**TO DO**
Each line below should be copied exactly as it stands.

***** DATA EXTRACTS *****

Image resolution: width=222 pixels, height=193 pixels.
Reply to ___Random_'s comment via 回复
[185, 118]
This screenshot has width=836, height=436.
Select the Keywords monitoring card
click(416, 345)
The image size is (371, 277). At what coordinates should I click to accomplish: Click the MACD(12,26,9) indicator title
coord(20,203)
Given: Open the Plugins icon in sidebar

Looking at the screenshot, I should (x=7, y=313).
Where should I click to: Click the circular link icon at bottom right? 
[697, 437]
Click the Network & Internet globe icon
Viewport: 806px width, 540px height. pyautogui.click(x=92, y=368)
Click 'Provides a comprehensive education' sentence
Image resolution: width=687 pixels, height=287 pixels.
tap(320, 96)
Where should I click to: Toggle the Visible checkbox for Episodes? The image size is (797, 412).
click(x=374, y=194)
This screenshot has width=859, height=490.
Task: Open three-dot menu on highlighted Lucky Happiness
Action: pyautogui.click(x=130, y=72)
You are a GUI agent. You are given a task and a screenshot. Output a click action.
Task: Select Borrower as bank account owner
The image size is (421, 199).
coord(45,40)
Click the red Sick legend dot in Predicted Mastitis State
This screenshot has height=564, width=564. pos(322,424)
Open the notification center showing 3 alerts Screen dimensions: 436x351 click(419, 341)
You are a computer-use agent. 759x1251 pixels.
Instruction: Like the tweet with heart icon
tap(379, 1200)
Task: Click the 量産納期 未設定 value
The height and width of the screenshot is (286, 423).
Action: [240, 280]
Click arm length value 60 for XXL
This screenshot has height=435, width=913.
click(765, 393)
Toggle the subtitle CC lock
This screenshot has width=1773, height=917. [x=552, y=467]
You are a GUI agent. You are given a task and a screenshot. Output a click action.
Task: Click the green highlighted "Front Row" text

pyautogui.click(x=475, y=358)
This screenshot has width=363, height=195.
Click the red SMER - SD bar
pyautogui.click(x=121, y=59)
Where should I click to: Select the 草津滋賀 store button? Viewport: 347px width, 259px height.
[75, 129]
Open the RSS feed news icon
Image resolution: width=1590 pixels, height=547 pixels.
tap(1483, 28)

*****

**SOLUTION**
Image resolution: width=222 pixels, height=193 pixels.
Reply to ___Random_'s comment via 回复
[185, 118]
This screenshot has width=836, height=436.
Select the Keywords monitoring card
click(416, 345)
The image size is (371, 277). At what coordinates should I click to accomplish: Click the MACD(12,26,9) indicator title
coord(20,203)
Given: Open the Plugins icon in sidebar

Looking at the screenshot, I should (x=7, y=313).
Where should I click to: Click the circular link icon at bottom right? 
[697, 437]
Click the Network & Internet globe icon
Viewport: 806px width, 540px height. pyautogui.click(x=92, y=368)
Click 'Provides a comprehensive education' sentence
Image resolution: width=687 pixels, height=287 pixels.
tap(320, 96)
Where should I click to: Toggle the Visible checkbox for Episodes? The image size is (797, 412).
click(x=374, y=194)
This screenshot has width=859, height=490.
Task: Open three-dot menu on highlighted Lucky Happiness
Action: pyautogui.click(x=130, y=72)
You are a GUI agent. You are given a task and a screenshot. Output a click action.
Task: Select Borrower as bank account owner
The image size is (421, 199).
coord(45,40)
Click the red Sick legend dot in Predicted Mastitis State
This screenshot has height=564, width=564. pos(322,424)
Open the notification center showing 3 alerts Screen dimensions: 436x351 click(419, 341)
You are a computer-use agent. 759x1251 pixels.
Instruction: Like the tweet with heart icon
tap(379, 1200)
Task: Click the 量産納期 未設定 value
The height and width of the screenshot is (286, 423).
Action: [240, 280]
Click arm length value 60 for XXL
This screenshot has height=435, width=913.
click(765, 393)
Toggle the subtitle CC lock
This screenshot has width=1773, height=917. [x=552, y=467]
You are a GUI agent. You are given a task and a screenshot. Output a click action.
Task: Click the green highlighted "Front Row" text

pyautogui.click(x=475, y=358)
This screenshot has width=363, height=195.
Click the red SMER - SD bar
pyautogui.click(x=121, y=59)
Where should I click to: Select the 草津滋賀 store button? Viewport: 347px width, 259px height.
[75, 129]
Open the RSS feed news icon
Image resolution: width=1590 pixels, height=547 pixels.
tap(1483, 28)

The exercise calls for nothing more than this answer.